The CHIP-8 has 1-bit graphics with 64⨯32 resolution. This is not a typo, there is no unit or scaling factor missing: it really is only 64 (square) pixels across ands 32 pixels down. That is not a lot of pixels; to give you an idea, here is a full-screen dump rendered with no scaling:

To make it full-screen, we need to scale it up. The easiest way I could think of was to scale it by a factor of a power of 2; that way, we can easily convert the screen-space X/Y coordinates to computer-space by just dropping the lowest bits. From 64⨯32, we could scale it for example by 8 to get 512⨯256, or by 16 for 1024⨯512. Of course, given the awkward 2:1 aspect ratio of the CHIP-8, we can't hope to avoid borders altogether: if we look at some lists of VGA modes, these two look promising: the larger one would fit on 1024⨯768 with no vertical bordering, and the other one is a close contender with a small border in 640⨯480, requiring only a 25MHz pixel clock.

A low pixel clock frequency is useful for this project because I'm still learning the ropes with CλaSH, so getting just something to work is an achievement on its own; getting something to work efficiently, at a high clock rate, or using two separate clock domains for the video generator and the CPU would both be more advanced topics for a later version. So for this project, I'm going to go with 640⨯480: divided by 8, this gives us a screen layout that looks like this:

Signal generation from CλaSH

So out of all the 640⨯480 modes, we're going to use 640⨯480@60Hz for this, since the CHIP-8 also has a 60 Hz timer which we'll get for free this way. Let's write down the timing parameters; we'll need a 10-bit counter for both X and Y since the porches push the vertical size to 524.

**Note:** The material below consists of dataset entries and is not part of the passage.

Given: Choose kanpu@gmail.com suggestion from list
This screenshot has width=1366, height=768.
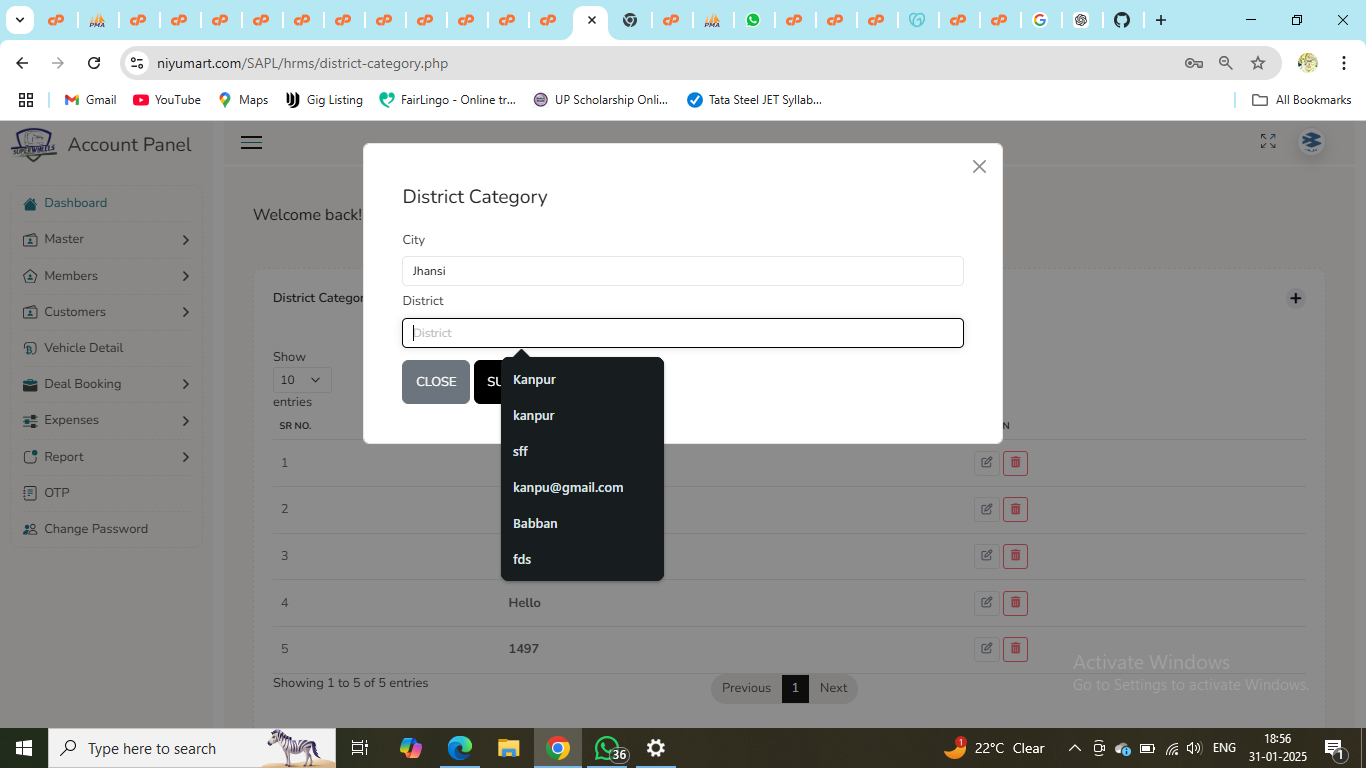Looking at the screenshot, I should point(568,488).
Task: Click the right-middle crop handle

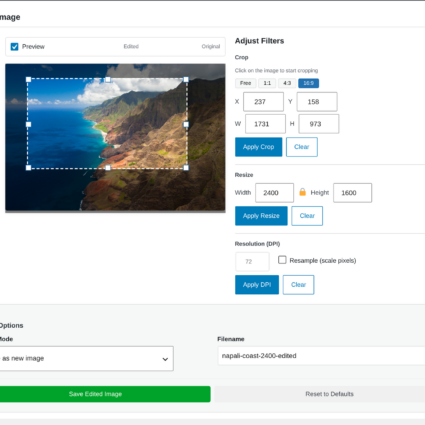Action: [x=186, y=124]

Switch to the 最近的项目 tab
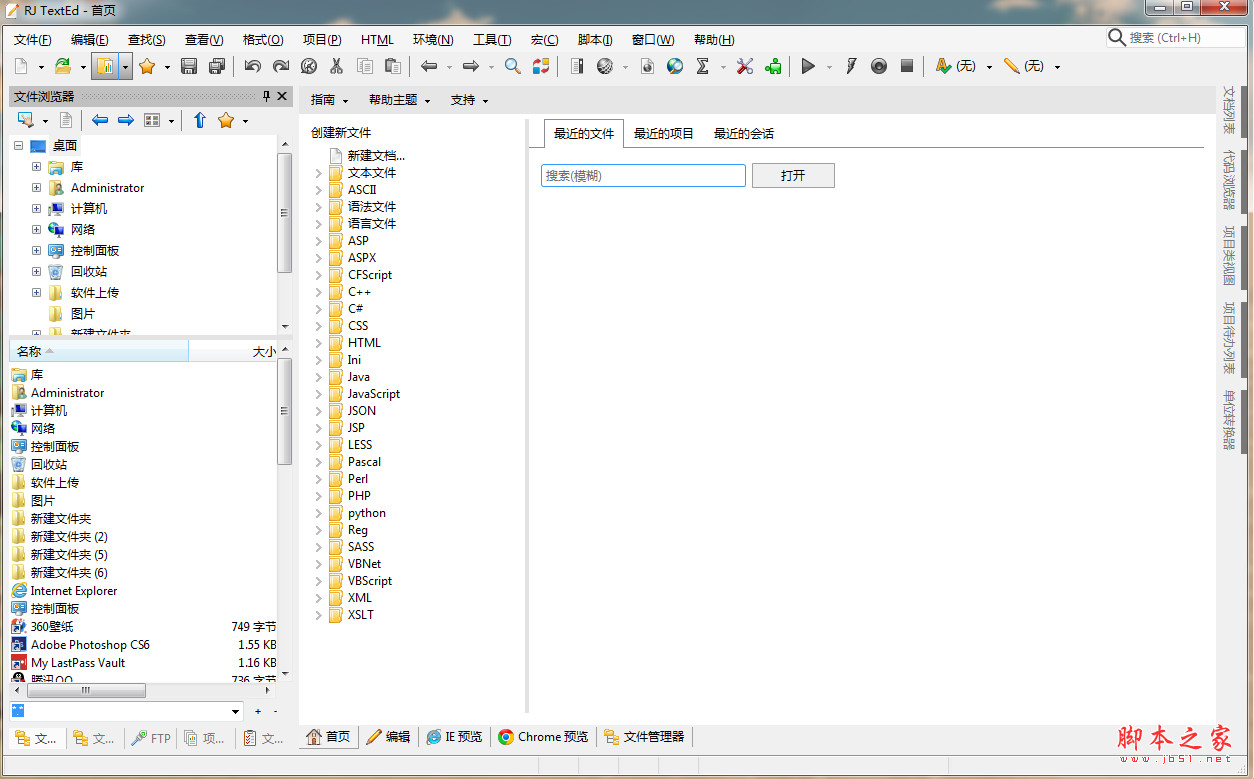(x=666, y=131)
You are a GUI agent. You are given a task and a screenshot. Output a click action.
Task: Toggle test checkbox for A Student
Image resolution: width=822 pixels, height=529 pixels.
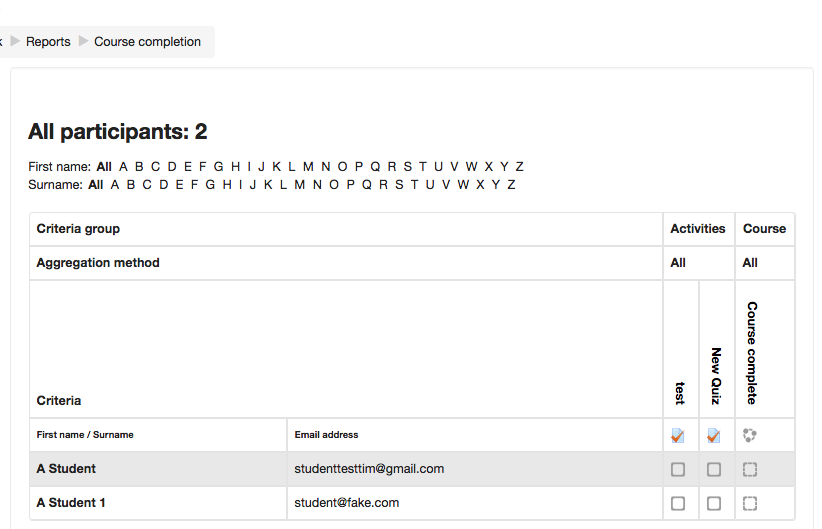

data VGATiming n = VGATiming
    { visibleSize, pre, syncPulse, post :: Unsigned n
    }

data VGATimings w h = VGATimings
    { vgaHorizTiming :: VGATiming w
    , vgaVertTiming :: VGATiming h
    }

-- | VGA 640*480@60Hz, 25.175 MHz pixel clock
vga640x480at60 :: VGATimings 10 10
vga640x480at60 = VGATimings
    { vgaHorizTiming = VGATiming 640 16 96 48
    , vgaVertTiming  = VGATiming 480 11  2 31
    }
      

The output of the signal generator is the vertical and horizontal sync lines and the X/Y coordinates of the pixel being drawn; the idea being that there would be some other circuit that is responsible for ensuring the correct color data is put out for that coordinate. I've also bundled two extra lines to signal the start of a line/frame: the frame one will be used for the 60Hz timer, and the line one can be useful for implementing other machines later on: for example, on the Commodore 64, the video chip can be configured to interrupt the processor at some given raster line.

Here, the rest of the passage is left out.